▶ **Extrait du texte**
▼

Le pouvoir : être réaliste

Du pouvoir, il y en aura

Le pouvoir, c'est la possibilité de l'abus. C'est un danger constant. N'y a t'il pas pire obstacle à une société d'égaux ? n'est-ce pas en fait le seul d'ailleurs ? L'abolir donc il faut. Une société sans pouvoir, voila ce qu'il pourrait nous falloir, si l'on souhaite une belle société harmonieuse. N'est-ce pas clair comme de l'eau de roche ? et cela n'indique t'il pas du coup un but que l'on pourrait souhaiter réaliser ? On devra certes bien se passer du nôtre, si tant est que l'on en est, mais cela ne vaut t'il pas le coup si c'est pour en retour vivre dans la concorde générale ? En finir est donc un louable désir. Ni Dieu, ni maître, à bas l'autorité ! Applaudissements.

Ou pas ! Ce n'est que vaine proclamation, idéaliste, mais surtout très dangereuse. On ne congédie pas la réalité, on ne le peut, ni par une splendide déclaration, ni par un décret, ni pas même par une révolution. N'est-ce pas là le vomis d'un esprit étriqué ou malade ? Qu'il y ait du pouvoir, on l'a vu, et on le dénonce, on a même pour projet d'en finir, et nous le pouvons, car c'est un maux social, et que donc il faut exterminer les structures de pouvoir, enfin alors l'Anarchie sera, à condition évidemment d'avoir fait une bonne révolution, et d'avoir vaincu entre autres Église, État et Capital, mais aussi hétéro-patriarcat et d'autres choses encore.

▲

▶ **Données brutes**
▼

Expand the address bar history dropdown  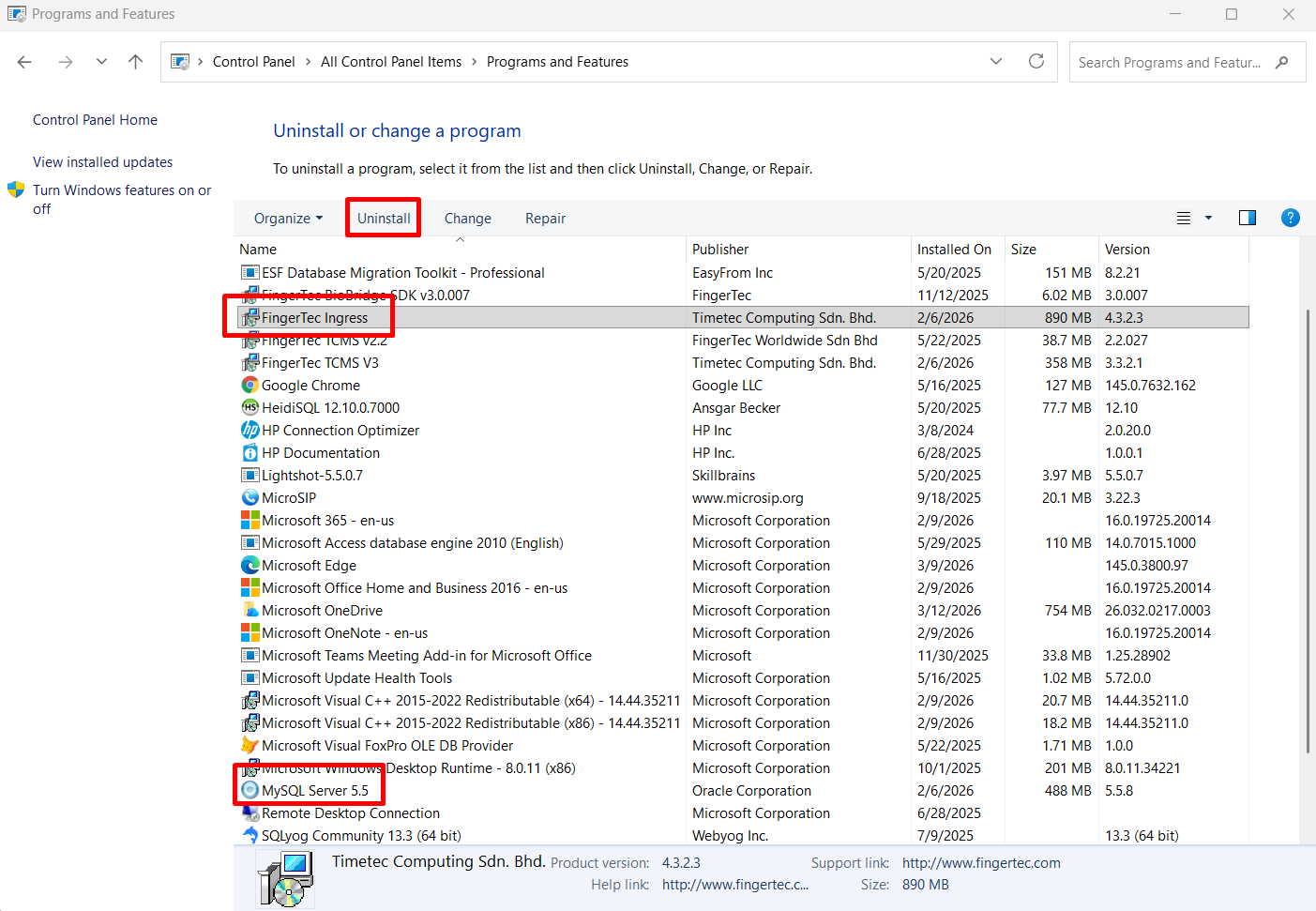point(995,62)
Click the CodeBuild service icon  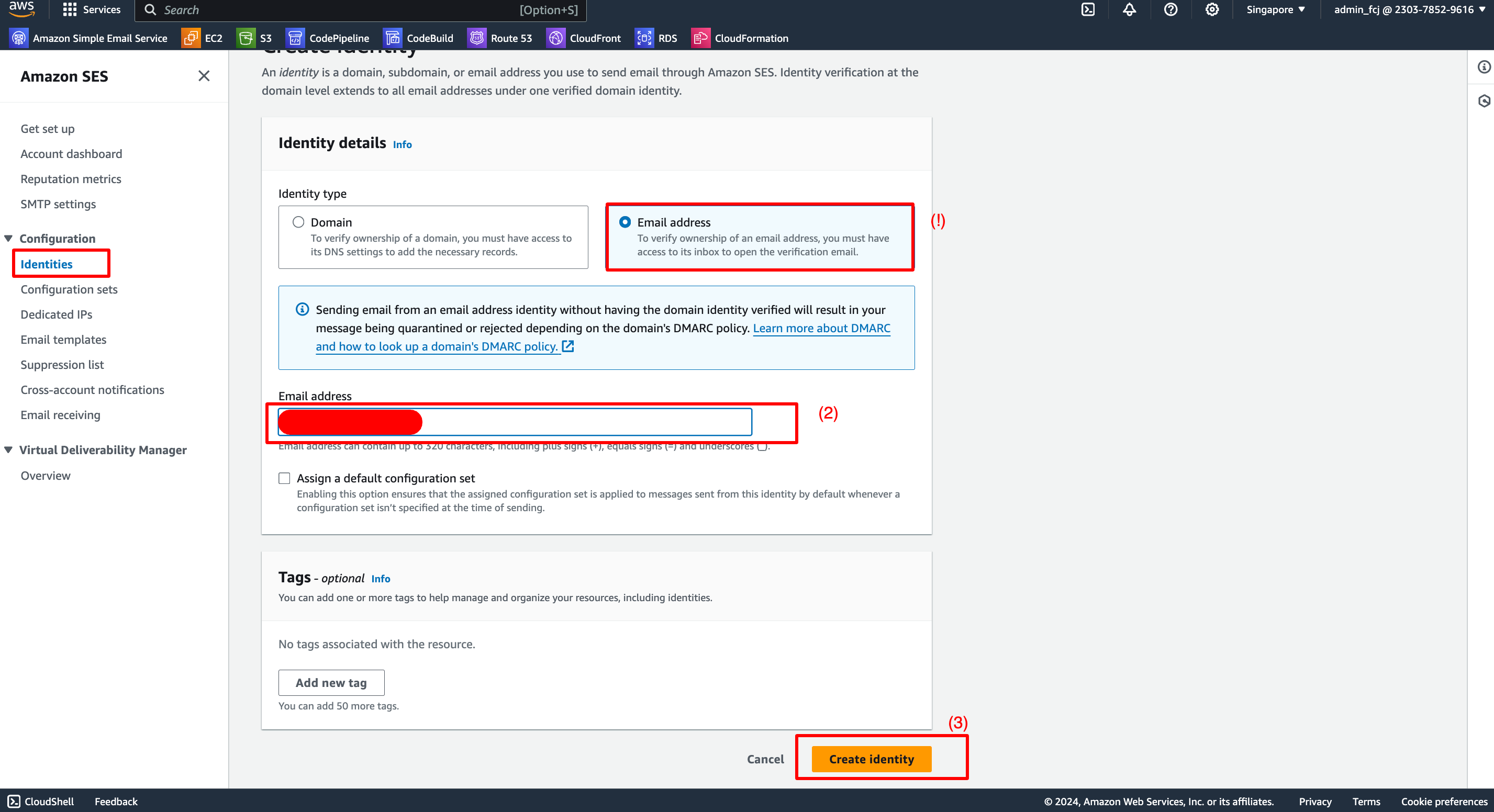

▲

▶ **Tâches à faire**
1/ Réécrivez sous forme de liste plus courte le paragraphe de l'extrait qui commence par « Le pouvoir, c'est la possibilité de l'abus », en gardant ses idées principales.
2/ Répondez à ces questions sur l'extrait, chaque réponse marquée de la même lettre :
(a) D'après le titre, quelle attitude faut-il avoir face au pouvoir ?
(b) Quel slogan est lancé à la fin du premier paragraphe ?
(c) Selon le second paragraphe, par quels trois moyens ne peut-on pas congédier la réalité ?
3/ Modifiez l'extrait : recopiez le passage qui va de « Le pouvoir : être » jusqu'à « bas l'autorité ! Applaudissements. » inclus, en remplaçant « concorde » par « paix ».

▶ **Réponses**
1/
- Le pouvoir rend l'abus possible et reste un danger constant.
- Il serait le pire obstacle à une société d'égaux, et peut-être le seul.
- Il faudrait donc l'abolir pour avoir une société harmonieuse.
- Chacun devrait aussi renoncer à son propre pouvoir, mais ce serait le prix d'une concorde générale.
- D'où le cri : « Ni Dieu, ni maître, à bas l'autorité ! »

2/
(a) Être réaliste.
(b) « Ni Dieu, ni maître, à bas l'autorité ! »
(c) Ni par une splendide déclaration, ni par un décret, ni même par une révolution.

3/
Le pouvoir : être réaliste

Du pouvoir, il y en aura

Le pouvoir, c'est la possibilité de l'abus. C'est un danger constant. N'y a t'il pas pire obstacle à une société d'égaux ? n'est-ce pas en fait le seul d'ailleurs ? L'abolir donc il faut. Une société sans pouvoir, voila ce qu'il pourrait nous falloir, si l'on souhaite une belle société harmonieuse. N'est-ce pas clair comme de l'eau de roche ? et cela n'indique t'il pas du coup un but que l'on pourrait souhaiter réaliser ? On devra certes bien se passer du nôtre, si tant est que l'on en est, mais cela ne vaut t'il pas le coup si c'est pour en retour vivre dans la paix générale ? En finir est donc un louable désir. Ni Dieu, ni maître, à bas l'autorité ! Applaudissements.